Integrity Interlude
A few unvarnished (and uncensored) words from Tilda Swinton, whose recent acceptance speech captures our delicate moment with sincere, unbridled integrity.
I’m sharing this as a timely lesson in artistic integrity.
Last year, the Berlinale film festival spiralled into a scandal of censorship and government overreach. Don’t worry if you weren’t paying attention or have since forgotten, it was just one more episode in our wider, long-running, pop-cultural/political show. You know, the one so consistently flavoured by the silent question of ‘what are we pretending not to know today?’
When two directors, Yuval Abraham, an Israeli, and Basel Adra, Palestinian, won the best documentary prize for their joint film ‘No Other Land,’ (which profiles the eradication of Palestinian villages in the West Bank), Germany’s minister of state for culture claimed - rather cartoonishly - that she had only clapped for one half of the duo. You can guess which half.
For a country that seems to habitually tilt on the wrong side of history, the ludicrous sound of this particular German minister’s one hand clapping could be heard all around the world. It remains one of the few comical drumbeats of blanket support for the pariah state of Israel, support which continues to make so many greedy, guilt-riven Western governments complicit in another bout of mass slaughter.

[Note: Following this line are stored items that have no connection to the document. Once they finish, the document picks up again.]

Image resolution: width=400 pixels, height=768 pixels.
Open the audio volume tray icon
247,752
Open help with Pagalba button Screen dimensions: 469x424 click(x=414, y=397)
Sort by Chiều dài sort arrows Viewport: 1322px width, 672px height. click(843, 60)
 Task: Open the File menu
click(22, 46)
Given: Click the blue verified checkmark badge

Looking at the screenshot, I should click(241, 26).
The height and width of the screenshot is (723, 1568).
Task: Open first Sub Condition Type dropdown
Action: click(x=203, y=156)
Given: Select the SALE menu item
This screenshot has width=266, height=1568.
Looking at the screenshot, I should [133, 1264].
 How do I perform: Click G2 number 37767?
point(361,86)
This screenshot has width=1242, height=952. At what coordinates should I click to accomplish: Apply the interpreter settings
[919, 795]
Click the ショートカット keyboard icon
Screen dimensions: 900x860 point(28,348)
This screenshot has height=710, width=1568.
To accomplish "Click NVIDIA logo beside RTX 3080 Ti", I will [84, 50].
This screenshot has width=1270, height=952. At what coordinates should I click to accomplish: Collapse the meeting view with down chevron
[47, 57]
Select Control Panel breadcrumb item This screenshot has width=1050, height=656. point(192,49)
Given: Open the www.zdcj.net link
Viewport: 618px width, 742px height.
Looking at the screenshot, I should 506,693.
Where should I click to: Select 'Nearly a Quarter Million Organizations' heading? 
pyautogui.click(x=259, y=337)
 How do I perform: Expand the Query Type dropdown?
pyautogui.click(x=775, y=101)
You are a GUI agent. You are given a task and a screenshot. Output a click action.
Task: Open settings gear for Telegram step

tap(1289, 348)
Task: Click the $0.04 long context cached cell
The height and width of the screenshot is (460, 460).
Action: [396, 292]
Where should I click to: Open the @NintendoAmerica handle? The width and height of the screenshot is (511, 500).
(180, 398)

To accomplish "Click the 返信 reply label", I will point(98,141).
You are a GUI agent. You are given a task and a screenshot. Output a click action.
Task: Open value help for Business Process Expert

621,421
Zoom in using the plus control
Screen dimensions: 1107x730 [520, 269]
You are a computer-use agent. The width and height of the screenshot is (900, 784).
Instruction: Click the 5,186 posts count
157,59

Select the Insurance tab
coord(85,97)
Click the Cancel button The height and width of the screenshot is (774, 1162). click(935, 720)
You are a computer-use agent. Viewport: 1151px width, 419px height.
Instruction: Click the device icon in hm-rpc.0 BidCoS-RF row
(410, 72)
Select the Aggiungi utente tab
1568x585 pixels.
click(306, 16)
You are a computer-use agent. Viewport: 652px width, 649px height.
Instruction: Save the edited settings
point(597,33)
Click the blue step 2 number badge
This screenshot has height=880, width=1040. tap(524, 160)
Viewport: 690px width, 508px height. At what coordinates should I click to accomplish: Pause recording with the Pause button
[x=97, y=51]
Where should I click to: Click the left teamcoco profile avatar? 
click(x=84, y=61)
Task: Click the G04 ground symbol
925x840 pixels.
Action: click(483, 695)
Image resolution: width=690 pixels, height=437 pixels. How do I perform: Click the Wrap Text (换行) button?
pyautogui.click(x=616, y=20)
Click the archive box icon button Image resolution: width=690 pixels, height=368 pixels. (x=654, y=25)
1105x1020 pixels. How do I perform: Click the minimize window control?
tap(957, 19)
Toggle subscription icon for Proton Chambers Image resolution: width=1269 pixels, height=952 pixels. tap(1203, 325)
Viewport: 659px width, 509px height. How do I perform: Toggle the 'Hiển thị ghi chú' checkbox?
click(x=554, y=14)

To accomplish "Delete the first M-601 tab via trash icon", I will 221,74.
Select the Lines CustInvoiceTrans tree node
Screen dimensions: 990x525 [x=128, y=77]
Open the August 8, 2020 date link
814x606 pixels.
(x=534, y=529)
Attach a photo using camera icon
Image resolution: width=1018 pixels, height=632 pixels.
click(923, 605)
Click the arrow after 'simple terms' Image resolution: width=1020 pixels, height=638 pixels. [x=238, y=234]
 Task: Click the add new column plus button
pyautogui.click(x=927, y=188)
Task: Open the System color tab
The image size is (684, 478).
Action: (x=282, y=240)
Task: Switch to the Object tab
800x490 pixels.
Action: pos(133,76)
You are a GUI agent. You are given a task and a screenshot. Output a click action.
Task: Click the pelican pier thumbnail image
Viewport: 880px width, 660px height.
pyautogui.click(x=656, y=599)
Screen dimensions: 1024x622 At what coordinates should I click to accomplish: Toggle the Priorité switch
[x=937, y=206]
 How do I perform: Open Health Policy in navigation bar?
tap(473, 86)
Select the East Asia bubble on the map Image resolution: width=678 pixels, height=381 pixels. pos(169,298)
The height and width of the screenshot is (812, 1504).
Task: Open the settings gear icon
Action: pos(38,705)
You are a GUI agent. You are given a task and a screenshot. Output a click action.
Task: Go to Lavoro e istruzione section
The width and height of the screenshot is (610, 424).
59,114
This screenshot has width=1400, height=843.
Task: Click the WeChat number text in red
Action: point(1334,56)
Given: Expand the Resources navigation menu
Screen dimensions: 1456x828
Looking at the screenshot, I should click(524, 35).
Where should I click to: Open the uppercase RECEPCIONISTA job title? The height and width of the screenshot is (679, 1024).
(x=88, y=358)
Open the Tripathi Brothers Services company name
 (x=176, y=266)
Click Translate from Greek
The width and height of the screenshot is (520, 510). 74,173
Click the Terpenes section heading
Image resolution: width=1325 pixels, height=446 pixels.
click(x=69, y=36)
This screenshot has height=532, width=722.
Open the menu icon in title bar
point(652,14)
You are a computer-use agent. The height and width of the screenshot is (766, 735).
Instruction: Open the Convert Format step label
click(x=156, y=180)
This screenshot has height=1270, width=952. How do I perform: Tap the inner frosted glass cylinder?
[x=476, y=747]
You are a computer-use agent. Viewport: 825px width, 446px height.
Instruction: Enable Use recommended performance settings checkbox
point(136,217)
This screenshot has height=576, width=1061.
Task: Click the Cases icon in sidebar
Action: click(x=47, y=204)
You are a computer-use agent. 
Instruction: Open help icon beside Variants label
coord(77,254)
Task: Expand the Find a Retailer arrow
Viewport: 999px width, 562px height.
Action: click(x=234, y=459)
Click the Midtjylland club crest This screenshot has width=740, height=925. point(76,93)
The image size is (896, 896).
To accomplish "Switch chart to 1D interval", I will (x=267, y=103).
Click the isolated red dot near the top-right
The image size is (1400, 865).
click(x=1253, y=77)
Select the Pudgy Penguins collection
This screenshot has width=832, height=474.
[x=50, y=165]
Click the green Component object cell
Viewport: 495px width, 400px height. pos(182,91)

But, back to this year’s festival, which understandably, was a tough act to follow. This year there was a widespread artist boycott but also Germany’s imminent general election, which is widely tipped to ratify the return of the country’s no-longer-dormant fascistic ghost.
Thankfully, though, we have the measured eloquence of Tilda Swinton.
At times like these, speaking the unvarnished truth in the face of petrified power is a radical act. Swinton, who made a conscious decision to show up and to use her platform thusly, justified her presence, saying:
“I’m a great admirer of and have a great deal of respect for BDS and I think about it a lot… I am here today – and yesterday and tomorrow and the next day – because I decided to come. I decided it was more important for me to come. I was given, thanks to the festival, a platform which I decided in a personal moment was potentially more useful to all our causes than me not turning up. It was a personal judgment call, that I take full responsibility for”
Artistic integrity is particularly elusive at a time when the taps from the funding fountain are being tightened by many of the world’s most vile wealth-hoarders.
However, anyone who refuses to capitulate to the convenience and comfort of those safeguarding our violent status quo will always have my ear, my heart, and room on these pages.
It comes as no surprise then, that Tilda’s acceptance speech (after receiving the honorary lifetime achievement award) was conveniently cut down to comfortable size across most media outlets.
It is such a gem, though, so timely and true, that I wanted to share it with you all - in full - here:
It’s important.
Dear fellow humans…
Here’s one of the best things that can happen to a young person curious for the world - and how to live a life in it… they can find themselves here at the Berlinale.
When I first came to this festival, I was 25 and looking for my life, looking for the world, and signs of human life there. How I might take my place among it.
On the hunt for amazement, for solidarity, and connection.
And I can say I found it all right here, in one fell swoop.
And I've never been without it since.
Forty years of the comradeship and friendship of filmmakers from around the planet. The faithful community of the global cinema audience. And, above all, the boundary-less possibilities of filmmaking itself - and all the fun of the fair to be had there.
When you honour me, you honour all the above.
But I make films as a film fan first and foremost.
And here's why, here's what never changes. And what, over the next 10 days, you will have spread before you; a feast for the heart, a tonic for the soul.
The dark.
The quietness.
The liberty of sound.
The uninterrupted voice.
The open invitation to reverie.
Being among a whole mess of humanity and trusting that you might actually feel the same as each other, for even an instant.
The leap of faith.
The smoke and mirrors.
The beam of light.
And, since this matters too, the lifelong friendships struck up in juries, and screenings, and breakfast buffets, and nightclubs, and coffee queues, and on street corners: the Berlinale.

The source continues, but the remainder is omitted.